Partiamo dall’accesso civico generalizzato, disciplinato dall'art. 5 del D.Lgs. n. 33/2013, che al co. 2 puntualizza : "Allo scopo di favorire forme diffuse di controllo sul perseguimento delle funzioni istituzionali e sull'utilizzo delle risorse pubbliche e di promuovere la partecipazione al dibattito pubblico, chiunque ha diritto di accedere ai dati e ai documenti detenuti dalle pubbliche amministrazioni, ulteriori rispetto a quelli oggetto di pubblicazione ai sensi del presente decreto, nel rispetto dei limiti relativi alla tutela di interessi giuridicamente rilevanti secondo quanto previsto dall'art. 5-bis" ; tale procedimento consente dunque la possibilità di esposizione di atti/dati in possesso della pubblica amministrazione ai fini della  "conoscenza", ovvero di garantire  la possibilità di avere cognizione dell'azione amministrativa e dell’utilizzo dei soldi pubblici.

I Giudici, nella fattispecie trattata, evidenziano come il perimetro dell'accesso, nello specifico accesso civico generalizzato, resta delimitato alla disponibilità delle informazioni richieste, “dovendosi escludere ogni qualvolta l'Amministrazione debba impegnarsi in attività eccessivamente onerose e paralizzanti dell'ordinaria attività amministrativa, contrarie al principio di buon andamento ed economicità dell'azione amministrativa, per la raccolta di informazioni di cui non dispone direttamente e immediatamente e che, in ogni caso, sono già pubbliche”. 

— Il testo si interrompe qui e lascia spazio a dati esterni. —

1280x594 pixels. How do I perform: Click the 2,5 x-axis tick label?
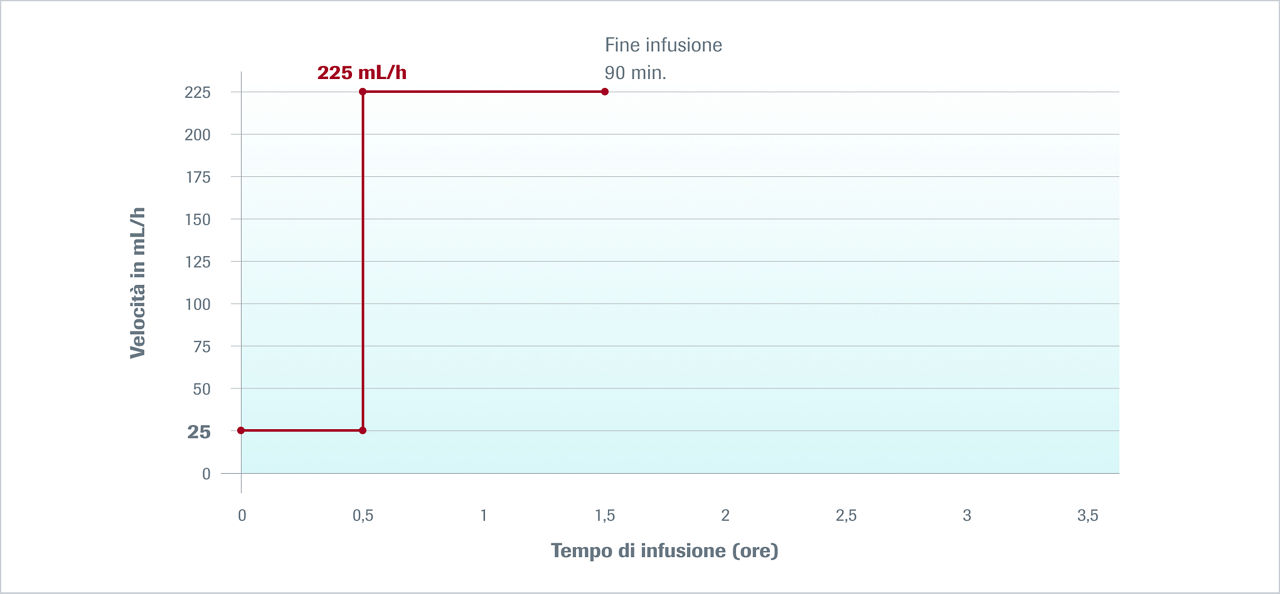point(845,515)
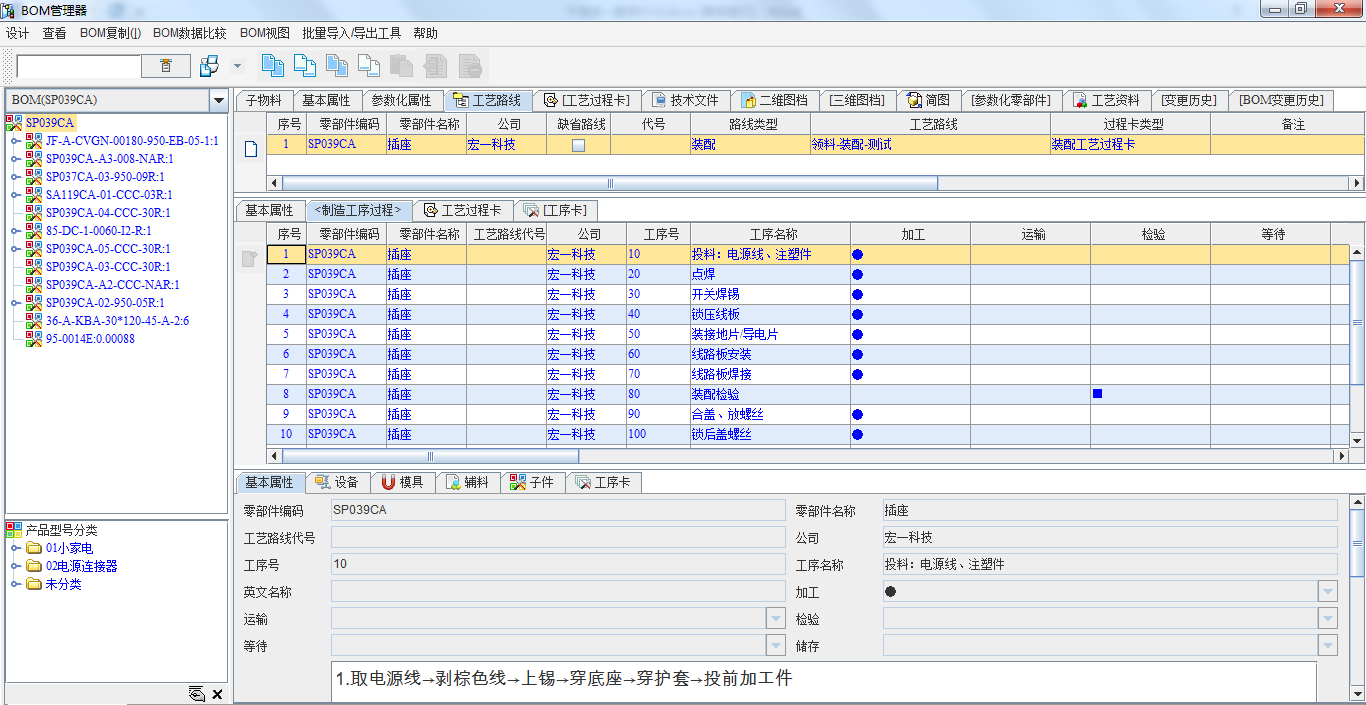Open the 工序卡 tab in bottom panel
The height and width of the screenshot is (705, 1366).
point(603,482)
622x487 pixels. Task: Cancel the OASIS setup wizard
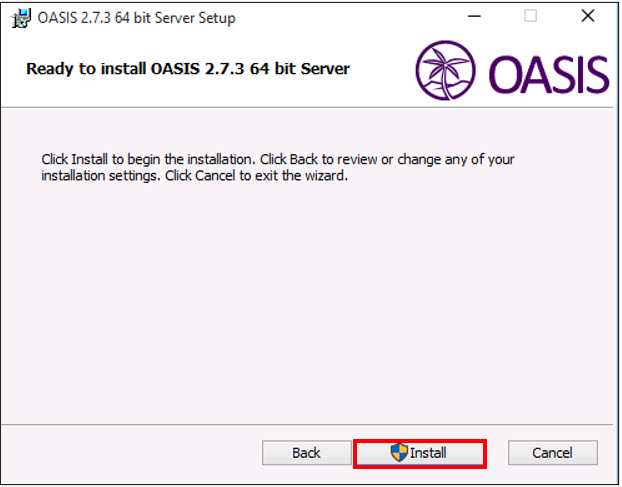553,453
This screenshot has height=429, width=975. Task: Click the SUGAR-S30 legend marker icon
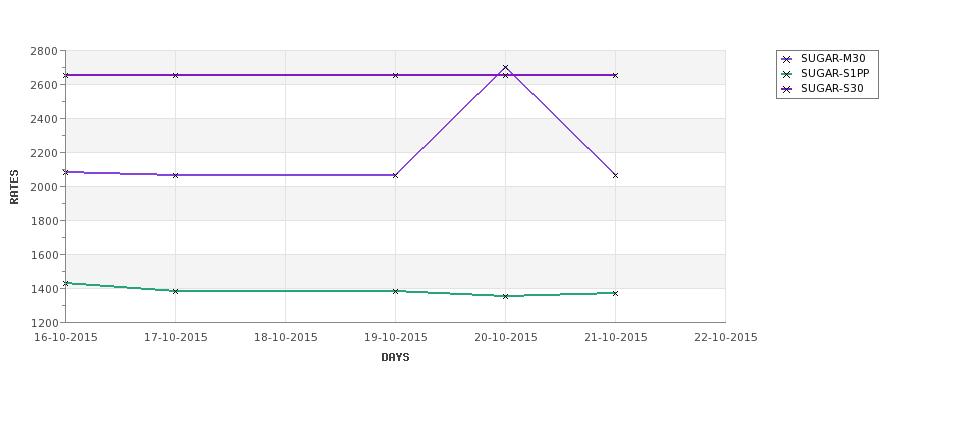(787, 89)
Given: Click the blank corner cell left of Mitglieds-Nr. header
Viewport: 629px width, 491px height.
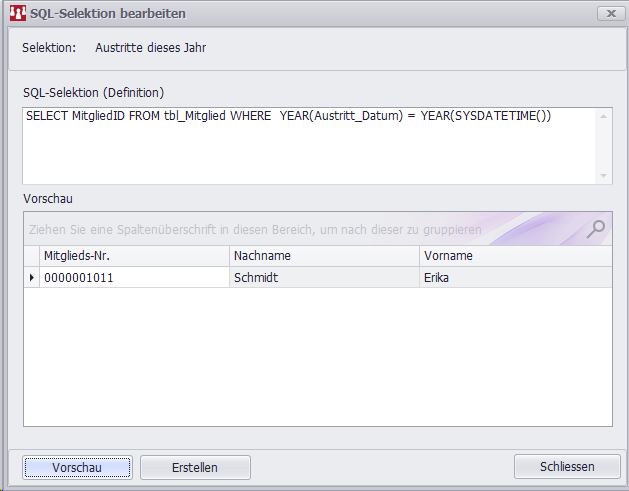Looking at the screenshot, I should tap(31, 256).
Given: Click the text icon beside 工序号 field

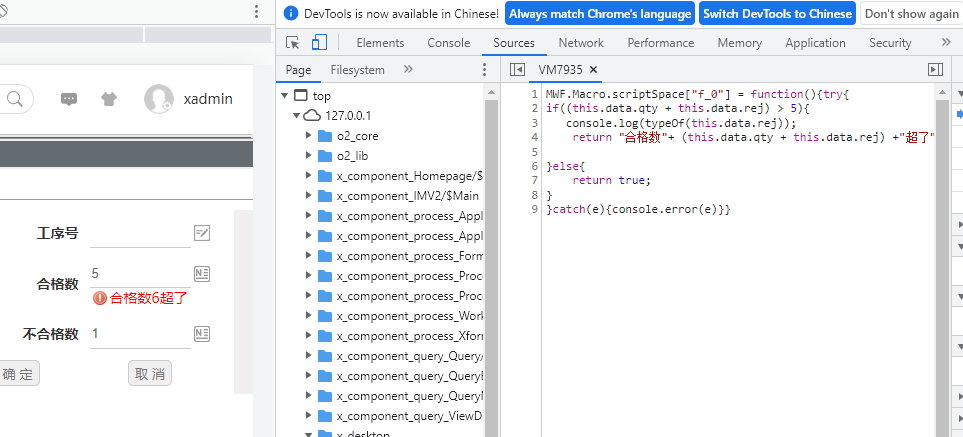Looking at the screenshot, I should tap(202, 233).
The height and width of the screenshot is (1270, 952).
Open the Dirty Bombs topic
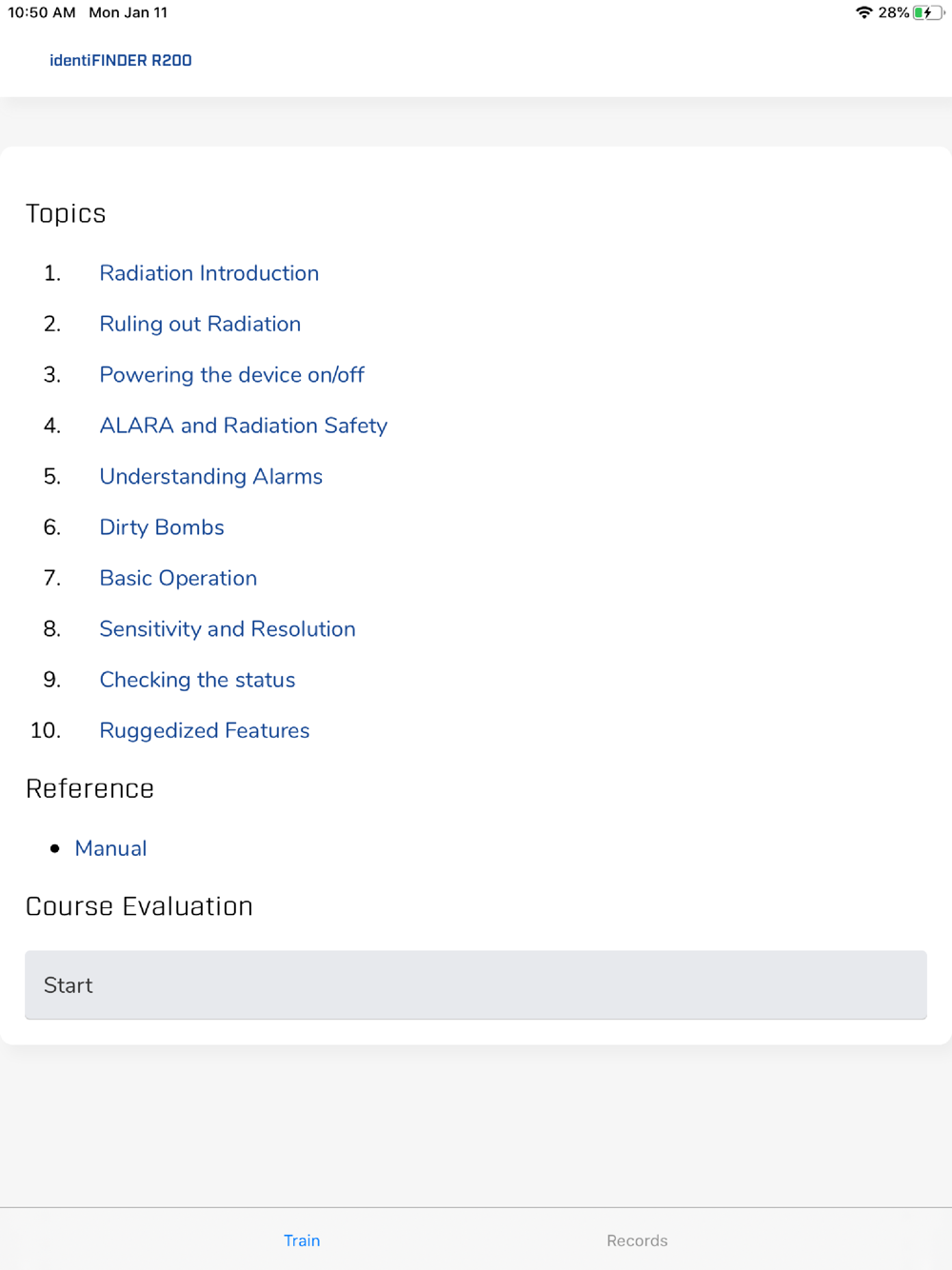[162, 527]
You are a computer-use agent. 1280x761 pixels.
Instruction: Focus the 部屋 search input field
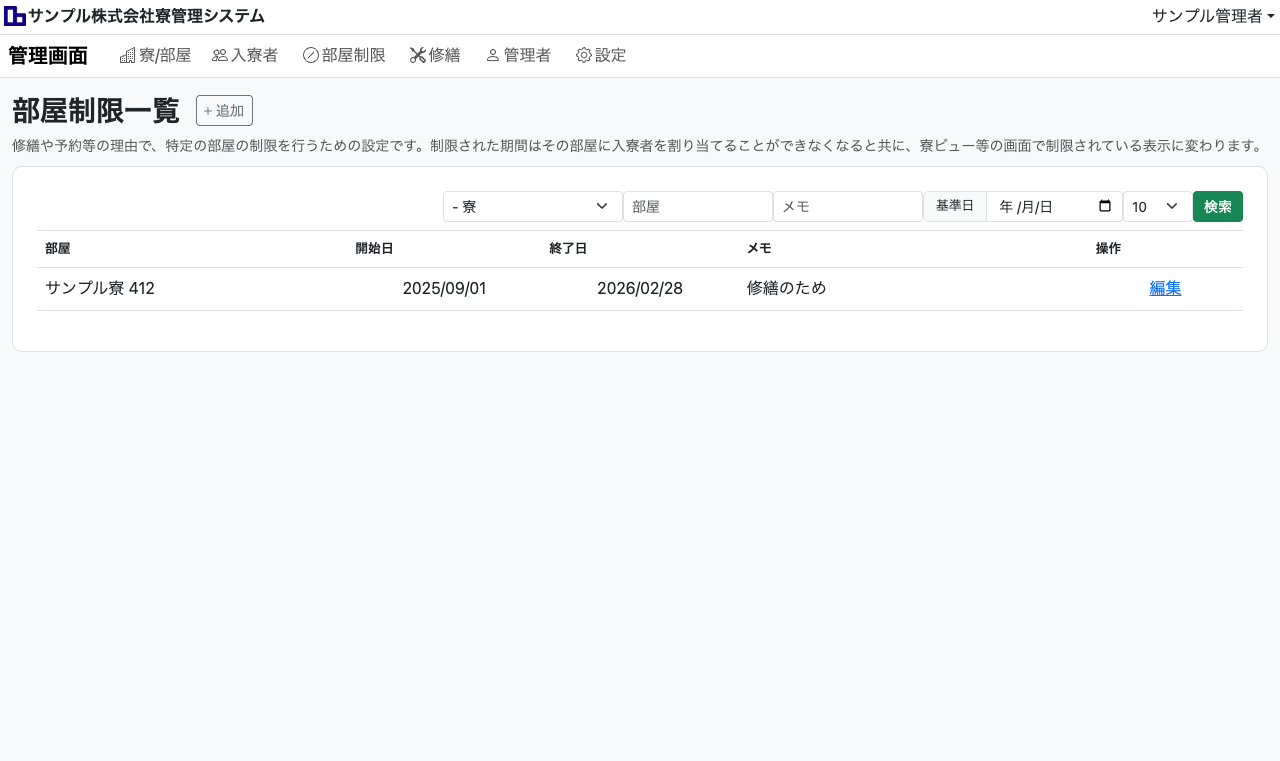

In conclusione, secondo la sentenza, e come già ampiamente evidenziato  (vd Consiglio di Stato, sez. V, sent. 04/01/2021, n. 60), è data facoltà agli Enti di respingere richieste manifestamente onerose o sproporzionate, tali da comportare un carico irragionevole di lavoro “ senza nulla aggiungere alle finalità di trasparenza e al diritto all'informazione dei cittadini che rappresentano la ratio dell'art. 5, co. 2, D.Lgs. n. 33/2016”.